J.B. Silvers: Tough question. I start each day with The New York Times and The Plain Dealer with a skim of The Wall Street Journal, The Washington Post and The Boston Globe (I’m a news junkie). Otherwise, besides normal academic reading, I prefer fiction for a short vacation (Audible played at 150% speed) and nonfiction. The latest in the latter includes Humor, Seriously (reinforcing my bias that laughing gets you through business and personal issues), The Math Book (a history of math over the ages), Narrative Matters (articles from Health Affairs that helped change policy approaches) and Helping People Change (the latest from our great organizational behavior faculty).

2. What is the most memorable life lesson you’ve learned?

Medvedev: Trust people more than you think you should. The rewards have been well worth the disappointments.

Silvers: Life is full of surprises that turn out to be wonderful opportunities. Always look at the future with expectation of good things.

3. Which Cleveland neighborhood is your favorite and why?

Medvedev: It’s so hard to choose, because Cleveland is the perfect city––the perfect blend of big and small, world class and down home, dive bars and haute cuisine, garage bands and symphonies. Who is not awed by the Rocky River shoreline, the eclecticism of Tremont, picture perfection of Chagrin Falls, or the thought-out elegance of Shaker? But to me, nothing in the world compares to University Circle’s combination of endless intellectual engagement in a gorgeous setting.

Silvers: I live in the Rocky River Reservation so that has to top the list with deer, turkeys and coyotes coming to look in the windows of our house.

4. What season is your favorite and what do you like to do to celebrate it?

Medvedev: Early fall––the first crisp in the air, evening bonfires, strolls through Metroparks, one last outdoor meal by the river, tossing the football with my kids… and my wife’s birthday!

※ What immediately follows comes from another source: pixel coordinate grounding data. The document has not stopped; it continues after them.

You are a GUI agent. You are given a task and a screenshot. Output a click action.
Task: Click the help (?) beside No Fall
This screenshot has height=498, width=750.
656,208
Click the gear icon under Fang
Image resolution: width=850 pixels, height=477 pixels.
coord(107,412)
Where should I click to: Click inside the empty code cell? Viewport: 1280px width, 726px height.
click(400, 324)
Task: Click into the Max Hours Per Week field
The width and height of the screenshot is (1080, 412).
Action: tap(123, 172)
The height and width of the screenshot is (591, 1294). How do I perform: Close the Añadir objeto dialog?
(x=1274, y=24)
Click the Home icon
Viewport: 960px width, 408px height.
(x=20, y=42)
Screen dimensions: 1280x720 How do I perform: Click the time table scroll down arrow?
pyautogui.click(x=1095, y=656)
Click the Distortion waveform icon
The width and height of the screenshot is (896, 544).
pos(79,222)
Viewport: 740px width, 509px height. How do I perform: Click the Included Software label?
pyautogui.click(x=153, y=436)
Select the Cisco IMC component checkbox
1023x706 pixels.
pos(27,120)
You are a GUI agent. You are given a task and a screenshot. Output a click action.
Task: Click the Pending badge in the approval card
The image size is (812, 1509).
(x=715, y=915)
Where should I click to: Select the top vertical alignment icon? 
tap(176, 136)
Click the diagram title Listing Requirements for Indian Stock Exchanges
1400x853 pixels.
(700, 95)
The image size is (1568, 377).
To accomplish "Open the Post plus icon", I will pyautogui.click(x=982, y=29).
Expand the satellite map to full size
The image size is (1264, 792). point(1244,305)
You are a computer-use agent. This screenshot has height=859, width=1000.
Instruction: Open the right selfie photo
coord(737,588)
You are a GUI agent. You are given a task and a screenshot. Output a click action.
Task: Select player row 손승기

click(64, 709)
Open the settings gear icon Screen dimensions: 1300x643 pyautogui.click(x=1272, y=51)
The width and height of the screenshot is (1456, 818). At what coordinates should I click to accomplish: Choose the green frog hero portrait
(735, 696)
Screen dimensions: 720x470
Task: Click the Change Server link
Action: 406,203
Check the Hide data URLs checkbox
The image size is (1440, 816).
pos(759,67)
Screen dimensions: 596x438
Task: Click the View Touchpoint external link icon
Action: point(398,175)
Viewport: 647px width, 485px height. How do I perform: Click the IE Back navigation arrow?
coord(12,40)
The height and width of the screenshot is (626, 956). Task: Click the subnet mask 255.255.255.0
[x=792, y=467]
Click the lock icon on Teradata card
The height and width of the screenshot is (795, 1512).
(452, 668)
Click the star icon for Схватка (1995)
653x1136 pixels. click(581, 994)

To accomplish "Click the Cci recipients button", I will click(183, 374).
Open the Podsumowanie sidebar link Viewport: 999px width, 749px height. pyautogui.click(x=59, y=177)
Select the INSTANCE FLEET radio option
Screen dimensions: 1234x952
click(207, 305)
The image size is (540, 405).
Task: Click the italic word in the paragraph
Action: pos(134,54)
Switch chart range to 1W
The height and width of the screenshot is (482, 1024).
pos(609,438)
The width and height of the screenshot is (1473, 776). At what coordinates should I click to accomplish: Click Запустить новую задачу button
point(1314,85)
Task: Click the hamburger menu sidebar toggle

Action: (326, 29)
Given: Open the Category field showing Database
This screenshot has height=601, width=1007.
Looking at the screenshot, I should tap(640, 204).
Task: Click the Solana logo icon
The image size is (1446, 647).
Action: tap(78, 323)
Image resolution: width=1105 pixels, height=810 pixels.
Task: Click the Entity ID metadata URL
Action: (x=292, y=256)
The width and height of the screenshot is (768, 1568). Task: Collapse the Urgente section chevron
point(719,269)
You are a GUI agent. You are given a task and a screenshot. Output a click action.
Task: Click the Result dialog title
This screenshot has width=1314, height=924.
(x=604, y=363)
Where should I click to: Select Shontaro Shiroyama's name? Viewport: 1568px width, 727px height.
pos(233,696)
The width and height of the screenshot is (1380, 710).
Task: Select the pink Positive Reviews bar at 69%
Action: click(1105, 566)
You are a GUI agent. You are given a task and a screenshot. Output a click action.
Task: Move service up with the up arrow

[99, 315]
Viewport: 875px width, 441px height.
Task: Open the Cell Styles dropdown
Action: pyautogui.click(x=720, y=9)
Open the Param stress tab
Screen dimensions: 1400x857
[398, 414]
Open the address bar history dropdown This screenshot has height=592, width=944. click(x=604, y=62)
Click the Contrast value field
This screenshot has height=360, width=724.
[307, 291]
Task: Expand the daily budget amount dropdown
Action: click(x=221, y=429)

Silvers: I love every season but summer is the best. It’s clear to me why John D. Rockefeller came home to Cleveland every summer long after he moved to NYC.

5. What’s your favorite thing about Case Western Reserve?

Medvedev: Unpretentious intellectualism. The world is full of very smart people who are high on themselves––it’s rare to meet world class thought leaders you’d want to have a beer with!

Silvers: This wonderful place has captured my heart now for decades making it impossible to live anywhere else… or even retire! As I told our staff recently, this is my second family and will always be. The students and colleagues keep me always inquiring about how the world works now and how it could work better.